Rabbi Debra Landsberg, the coalition’s chairwoman, said the change in civil law would likely force more of the country’s liberal rabbis to take a stand on performing religious weddings for same-sex couples.
“There are many members of the coalition who support the civil right to marriage but differentiate that from the religious question of marriage,” said Landsberg, a rabbi at Temple Emanu-el, a Reform congregation in Toronto. “For some rabbis who were comfortably undecided, there’s going to be more pressure on them to take a position one way or the other.”

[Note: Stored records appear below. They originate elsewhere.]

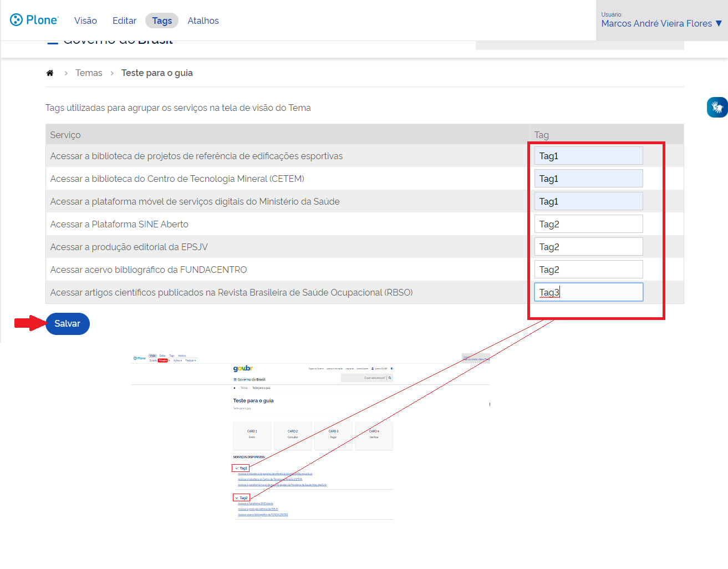728x569 pixels.
Task: Focus tag field for edificações esportivas service
Action: pos(588,156)
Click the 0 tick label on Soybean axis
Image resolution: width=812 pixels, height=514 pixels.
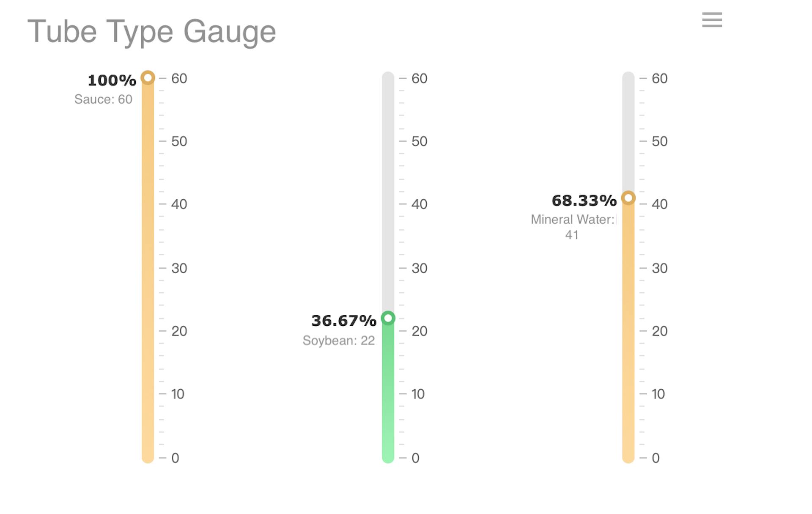coord(416,458)
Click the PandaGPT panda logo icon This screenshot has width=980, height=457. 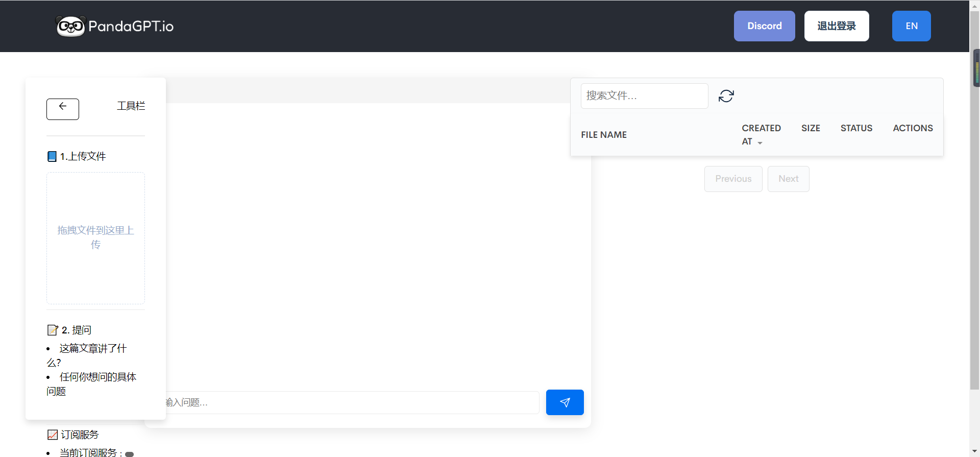click(x=70, y=26)

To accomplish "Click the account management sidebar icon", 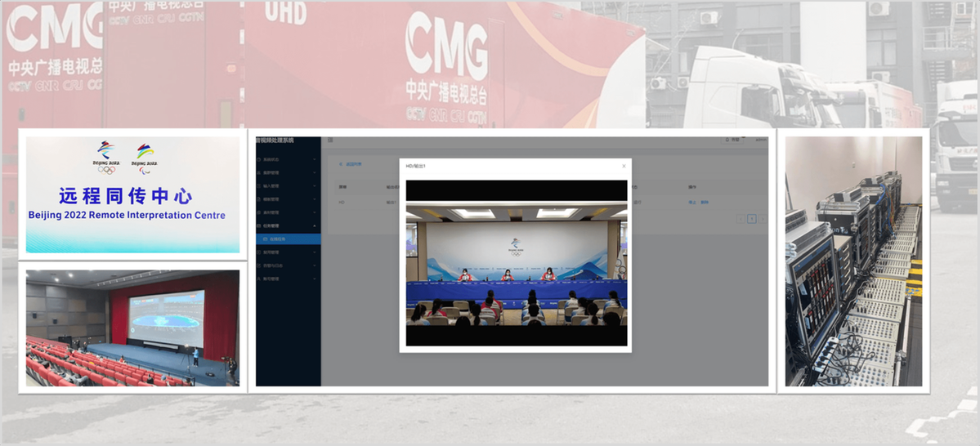I will (x=259, y=279).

Some rabbis were already performing same-sex religious weddings before the court ruling. Last summer, Rabbi Justin Lewis of the Reform congregation Iyr HaMelech in Kingston, Ontario, officiated at the Jewish ceremony of two women in Toronto — although it was not in a synagogue. At the time, however, he was unable to have the marriage registered by the province.

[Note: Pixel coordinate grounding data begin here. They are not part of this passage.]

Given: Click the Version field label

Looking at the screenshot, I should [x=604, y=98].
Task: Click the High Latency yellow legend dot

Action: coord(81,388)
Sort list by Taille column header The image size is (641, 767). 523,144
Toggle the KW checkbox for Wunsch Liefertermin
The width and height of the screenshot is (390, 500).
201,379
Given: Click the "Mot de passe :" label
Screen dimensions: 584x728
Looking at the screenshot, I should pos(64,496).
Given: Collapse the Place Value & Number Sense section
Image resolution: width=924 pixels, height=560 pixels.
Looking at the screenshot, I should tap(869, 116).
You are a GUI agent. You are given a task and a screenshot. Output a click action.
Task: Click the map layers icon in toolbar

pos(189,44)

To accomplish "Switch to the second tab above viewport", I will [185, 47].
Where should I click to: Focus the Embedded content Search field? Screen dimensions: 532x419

Landsberg, who has officiated at a same-sex religious ceremony in the United States, said she too was already willing to perform same-sex religious weddings in Canada, but has yet to be approached by her congregants to do so. “The greatest response from my congregants,” she said, “is questioning, not challenging, my position but seeking to understand my reasoning.”
The acceptance of same-sex marriages within Jewish ritual is a “radical turning point,” Landsberg said, comparing it to Reform Judaism’s adoption of equal status for women and patrilineal descent, which is accepted in Reform Judaism in the United States but not in Canada. The issue is so sensitive that the liberal coalition declined to reveal the names of its signatories.

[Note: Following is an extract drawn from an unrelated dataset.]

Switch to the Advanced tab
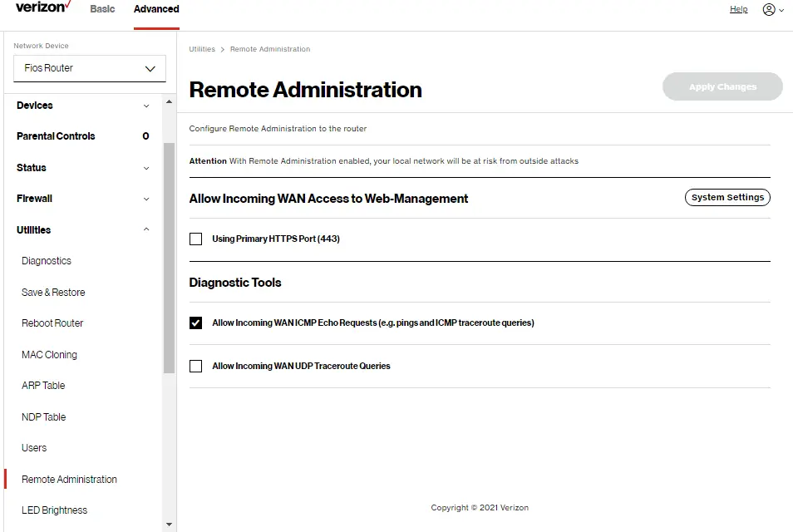The width and height of the screenshot is (793, 532). pos(155,9)
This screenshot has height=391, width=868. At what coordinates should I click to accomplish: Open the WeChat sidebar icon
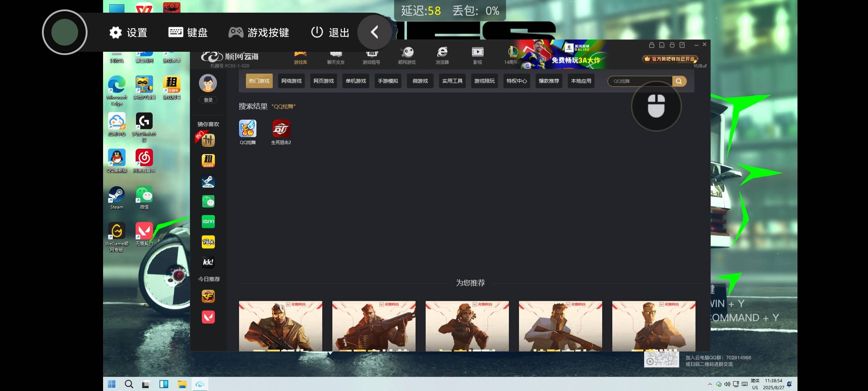[x=208, y=201]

“While this is radical, it’s part of a long history of looking at tradition, looking at some of the core values, and being willing to apply them quite differently than our ancestors did,” Landsberg said. “Those core values are a committed, monogamous, loving, holy relationship. For a number of us rabbis, the natural extension is whether this is to be recognized only between a man and a woman.”
Rabbi John Moscowitz of Holy Blossom Temple — the country’s largest Reform congregation, located in Toronto — said the government’s decision would not influence his interpretation of religious law. “What the courts do is their business. My only view is that the marriage ceremony meets the requirements of kiddushin,” he said, using the Hebrew, theological term for marriage. “Given that the tradition understands kiddushin solely in regard to a Jewish man and a Jewish woman, those are the marriages that I perform. We’ll continue to do what we do.”
Conservative rabbis welcomed the change to the civil law but ruled out the idea of officiating at same-sex Jewish weddings. Civil recognition will “take care of the civil needs” of homosexual couples on issues such as pensions, property ownership and tax treatment, said Rabbi Roy Tanenbaum of Beth Tzedec Congregation, Canada’s largest Conservative synagogue, also in Toronto. “This should have been addressed a long time ago.”
But Tanenbaum, who heads the Canadian wing of the Conservative movement’s Rabbinical Assembly, added: “I don’t see that every civil act is necessarily a Jewish act. No Conservative rabbi has had a same-sex ceremony, and I don’t know of any who are planning to.”
While liberal rabbis differentiate between civil and religious marriage, Orthodox leaders have come down against both. Rabbi David Novak, a member of the Union of Traditional Judaism and a professor of Judaic Studies at the University of Toronto, denounced the move toward legal recognition of gay couples: “It’s one thing to say the state has no place in the bedroom, but now the state is radically redefining what is a family.”
Novak said he was not reassured by the government’s promise that the amended marriage law would exempt religious communities that objected to same-sex unions. “It makes traditional Jews and Christians look like the Amish: counter-cultural,” he said.